--- begin Text excerpt ---
Photos courtesy Sagalassos Archaeological Research Project. Click on images to enlarge.
by Marc Waelkens

Domestic Area: August 8-12, 2004

Room XXV of the palatial mansion
This week, we returned to courtyard XXV (see plan) after the conservation team had secured its eastern row of arcades and their supporting piers. My study of the villa's successive transformations has shown that this arcaded gallery represents a second intervention. During its first phase, courtyard XXV had been an arcaded gallery flanking the large internal courtyard XIII toward the east. It was later enlarged to become a second court, also surrounded on the east by a row of piers supporting arches. During the sixth century A.D., we think that the room was turned into a stable with fodder troughs placed between the piers. The room was accessible from both the courtyard and the arcaded gallery behind it. The height of these troughs suggests that they can only have been used to feed cattle, a fact indirectly corroborated by the remains of dried cattle dung in nearby room XXVIII. We removed the remaining soil in front of the eastern arcade's southernmost arch last week. We found a second animal trough underneath that resembles the one that we uncovered in the first week. It also had holes on either side to attach ropes for animals. We were then able to uncover the entire cobbled floor of the courtyard. In the destruction layers above this, we found a large amount of colorful stucco pieces which once must have covered the arches and the walls.

Room XV (east of caldarium X in the private bath complex)
--- end Text excerpt ---
--- begin Rows ---
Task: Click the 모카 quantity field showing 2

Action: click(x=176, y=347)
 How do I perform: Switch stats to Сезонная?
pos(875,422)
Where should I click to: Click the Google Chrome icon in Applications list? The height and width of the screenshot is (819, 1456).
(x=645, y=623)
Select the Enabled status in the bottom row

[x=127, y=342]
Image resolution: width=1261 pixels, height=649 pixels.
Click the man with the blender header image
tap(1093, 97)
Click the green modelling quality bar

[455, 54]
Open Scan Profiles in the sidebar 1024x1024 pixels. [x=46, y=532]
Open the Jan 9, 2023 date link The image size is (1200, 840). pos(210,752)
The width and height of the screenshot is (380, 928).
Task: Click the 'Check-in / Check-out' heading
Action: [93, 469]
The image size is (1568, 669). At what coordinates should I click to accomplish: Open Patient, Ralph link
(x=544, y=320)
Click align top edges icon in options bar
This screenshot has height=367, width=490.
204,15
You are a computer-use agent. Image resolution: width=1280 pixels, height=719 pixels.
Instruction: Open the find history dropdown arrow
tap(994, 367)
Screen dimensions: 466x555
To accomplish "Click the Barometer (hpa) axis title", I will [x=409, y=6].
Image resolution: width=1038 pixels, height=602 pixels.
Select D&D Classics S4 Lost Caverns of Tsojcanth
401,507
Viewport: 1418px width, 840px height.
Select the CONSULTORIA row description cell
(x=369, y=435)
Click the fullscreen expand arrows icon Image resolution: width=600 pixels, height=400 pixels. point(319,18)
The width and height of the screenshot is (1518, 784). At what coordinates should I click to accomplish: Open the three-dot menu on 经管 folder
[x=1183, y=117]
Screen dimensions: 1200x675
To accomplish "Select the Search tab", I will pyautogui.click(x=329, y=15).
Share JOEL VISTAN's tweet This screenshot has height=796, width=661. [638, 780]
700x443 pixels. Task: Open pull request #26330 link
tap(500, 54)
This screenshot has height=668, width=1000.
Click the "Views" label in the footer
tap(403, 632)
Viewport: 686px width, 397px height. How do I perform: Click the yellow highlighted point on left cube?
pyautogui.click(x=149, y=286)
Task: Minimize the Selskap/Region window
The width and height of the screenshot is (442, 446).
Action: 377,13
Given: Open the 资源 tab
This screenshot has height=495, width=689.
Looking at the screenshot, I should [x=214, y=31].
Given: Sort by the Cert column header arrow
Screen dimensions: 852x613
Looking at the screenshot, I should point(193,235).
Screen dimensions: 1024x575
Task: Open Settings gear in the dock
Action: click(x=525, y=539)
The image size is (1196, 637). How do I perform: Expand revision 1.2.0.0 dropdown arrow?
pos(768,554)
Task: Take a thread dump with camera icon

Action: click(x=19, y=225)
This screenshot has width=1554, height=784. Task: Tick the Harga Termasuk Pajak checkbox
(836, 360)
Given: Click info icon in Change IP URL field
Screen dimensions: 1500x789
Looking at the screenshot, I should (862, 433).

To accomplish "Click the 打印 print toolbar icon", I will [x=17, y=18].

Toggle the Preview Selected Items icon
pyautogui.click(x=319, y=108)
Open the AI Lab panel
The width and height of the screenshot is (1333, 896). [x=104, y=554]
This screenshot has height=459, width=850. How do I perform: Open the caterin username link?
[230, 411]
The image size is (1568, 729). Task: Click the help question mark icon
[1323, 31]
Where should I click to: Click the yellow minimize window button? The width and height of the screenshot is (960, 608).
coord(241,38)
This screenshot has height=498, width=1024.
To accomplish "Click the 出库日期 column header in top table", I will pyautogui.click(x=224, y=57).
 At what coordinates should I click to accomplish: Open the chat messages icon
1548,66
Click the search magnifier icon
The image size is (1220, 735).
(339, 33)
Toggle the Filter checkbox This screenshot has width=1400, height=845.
--- end Rows ---
◆ To do ◆
• a. Turn the excavation report's paragraph that begins "This week, we returned to courtyard XXV" into a shorter bulleted list that keeps its main facts.
• b. From the entries, transcribe the lines starting at the one that contains "The image size is (1568, 729)." and ending after the one that contains "will pyautogui.click(x=224, y=57).".
The excavation report and the entries have no connection to each other.

◆ Worked solutions ◆
• a.
- Work resumed in courtyard XXV after the conservation team secured its eastern row of arcades and their supporting piers.
- The arcaded gallery was a second intervention. At first, XXV was an arcaded gallery flanking the large internal courtyard XIII to the east. It was later enlarged into a second court, with piers and arches on its east side.
- In the sixth century A.D., the room was probably turned into a stable, with fodder troughs placed between the piers. It could be reached from both the courtyard and the arcaded gallery behind it.
- The troughs' height suggests they were only for feeding cattle. Dried cattle dung in nearby room XXVIII indirectly supports this.
- Last week the team removed the remaining soil in front of the southernmost arch of the eastern arcade. Underneath was a second trough like the one found in the first week, with holes on either side for tying ropes to animals.
- The entire cobbled floor of the courtyard was then uncovered.
- The destruction layers above the floor held many colorful stucco pieces that must once have covered the arches and walls.

• b.
The image size is (1568, 729). Task: Click the help question mark icon
[1323, 31]
Where should I click to: Click the yellow minimize window button? The width and height of the screenshot is (960, 608).
coord(241,38)
This screenshot has height=498, width=1024.
To accomplish "Click the 出库日期 column header in top table", I will pyautogui.click(x=224, y=57).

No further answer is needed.